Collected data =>
__________________________________________________

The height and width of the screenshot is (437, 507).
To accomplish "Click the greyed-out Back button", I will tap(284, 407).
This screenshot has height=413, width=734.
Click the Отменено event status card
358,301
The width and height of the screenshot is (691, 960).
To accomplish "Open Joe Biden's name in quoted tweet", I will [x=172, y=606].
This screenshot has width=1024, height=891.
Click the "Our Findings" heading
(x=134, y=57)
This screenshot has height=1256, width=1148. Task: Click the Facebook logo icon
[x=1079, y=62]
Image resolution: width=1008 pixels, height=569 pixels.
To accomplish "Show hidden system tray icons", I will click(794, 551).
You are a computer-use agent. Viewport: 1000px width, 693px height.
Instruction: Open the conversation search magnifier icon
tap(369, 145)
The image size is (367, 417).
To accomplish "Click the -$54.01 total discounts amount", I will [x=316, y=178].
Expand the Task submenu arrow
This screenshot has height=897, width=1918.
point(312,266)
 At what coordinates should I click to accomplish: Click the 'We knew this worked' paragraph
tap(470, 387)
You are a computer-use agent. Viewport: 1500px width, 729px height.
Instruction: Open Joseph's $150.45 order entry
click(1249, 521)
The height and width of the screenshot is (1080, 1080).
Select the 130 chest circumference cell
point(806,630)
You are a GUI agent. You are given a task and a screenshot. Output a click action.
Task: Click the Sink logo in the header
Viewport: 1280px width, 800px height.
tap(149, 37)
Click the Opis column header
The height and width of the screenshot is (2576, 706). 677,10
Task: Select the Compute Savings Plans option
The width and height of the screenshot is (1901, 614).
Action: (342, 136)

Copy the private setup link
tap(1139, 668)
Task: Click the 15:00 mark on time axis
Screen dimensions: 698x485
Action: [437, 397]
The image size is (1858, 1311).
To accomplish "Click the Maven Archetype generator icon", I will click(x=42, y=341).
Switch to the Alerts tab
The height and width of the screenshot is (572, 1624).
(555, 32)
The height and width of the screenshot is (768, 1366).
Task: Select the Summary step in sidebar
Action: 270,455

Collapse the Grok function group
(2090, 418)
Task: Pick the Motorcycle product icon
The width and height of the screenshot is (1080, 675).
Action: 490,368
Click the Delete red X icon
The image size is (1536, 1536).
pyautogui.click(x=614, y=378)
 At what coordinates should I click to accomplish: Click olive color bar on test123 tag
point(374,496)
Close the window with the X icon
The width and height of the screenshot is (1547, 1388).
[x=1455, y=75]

__________________________________________________

Task prompt => Return each line above exactly.

Answer for the task =>
The height and width of the screenshot is (437, 507).
To accomplish "Click the greyed-out Back button", I will tap(284, 407).
This screenshot has height=413, width=734.
Click the Отменено event status card
358,301
The width and height of the screenshot is (691, 960).
To accomplish "Open Joe Biden's name in quoted tweet", I will [x=172, y=606].
This screenshot has width=1024, height=891.
Click the "Our Findings" heading
(x=134, y=57)
This screenshot has height=1256, width=1148. Task: Click the Facebook logo icon
[x=1079, y=62]
Image resolution: width=1008 pixels, height=569 pixels.
To accomplish "Show hidden system tray icons", I will click(794, 551).
You are a computer-use agent. Viewport: 1000px width, 693px height.
Instruction: Open the conversation search magnifier icon
tap(369, 145)
The image size is (367, 417).
To accomplish "Click the -$54.01 total discounts amount", I will [x=316, y=178].
Expand the Task submenu arrow
This screenshot has height=897, width=1918.
point(312,266)
 At what coordinates should I click to accomplish: Click the 'We knew this worked' paragraph
tap(470, 387)
You are a computer-use agent. Viewport: 1500px width, 729px height.
Instruction: Open Joseph's $150.45 order entry
click(1249, 521)
The height and width of the screenshot is (1080, 1080).
Select the 130 chest circumference cell
point(806,630)
You are a GUI agent. You are given a task and a screenshot. Output a click action.
Task: Click the Sink logo in the header
Viewport: 1280px width, 800px height.
tap(149, 37)
Click the Opis column header
The height and width of the screenshot is (2576, 706). 677,10
Task: Select the Compute Savings Plans option
The width and height of the screenshot is (1901, 614).
Action: (342, 136)

Copy the private setup link
tap(1139, 668)
Task: Click the 15:00 mark on time axis
Screen dimensions: 698x485
Action: [437, 397]
The image size is (1858, 1311).
To accomplish "Click the Maven Archetype generator icon", I will click(x=42, y=341).
Switch to the Alerts tab
The height and width of the screenshot is (572, 1624).
(555, 32)
The height and width of the screenshot is (768, 1366).
Task: Select the Summary step in sidebar
Action: 270,455

Collapse the Grok function group
(2090, 418)
Task: Pick the Motorcycle product icon
The width and height of the screenshot is (1080, 675).
Action: 490,368
Click the Delete red X icon
The image size is (1536, 1536).
pyautogui.click(x=614, y=378)
 At what coordinates should I click to accomplish: Click olive color bar on test123 tag
point(374,496)
Close the window with the X icon
The width and height of the screenshot is (1547, 1388).
[x=1455, y=75]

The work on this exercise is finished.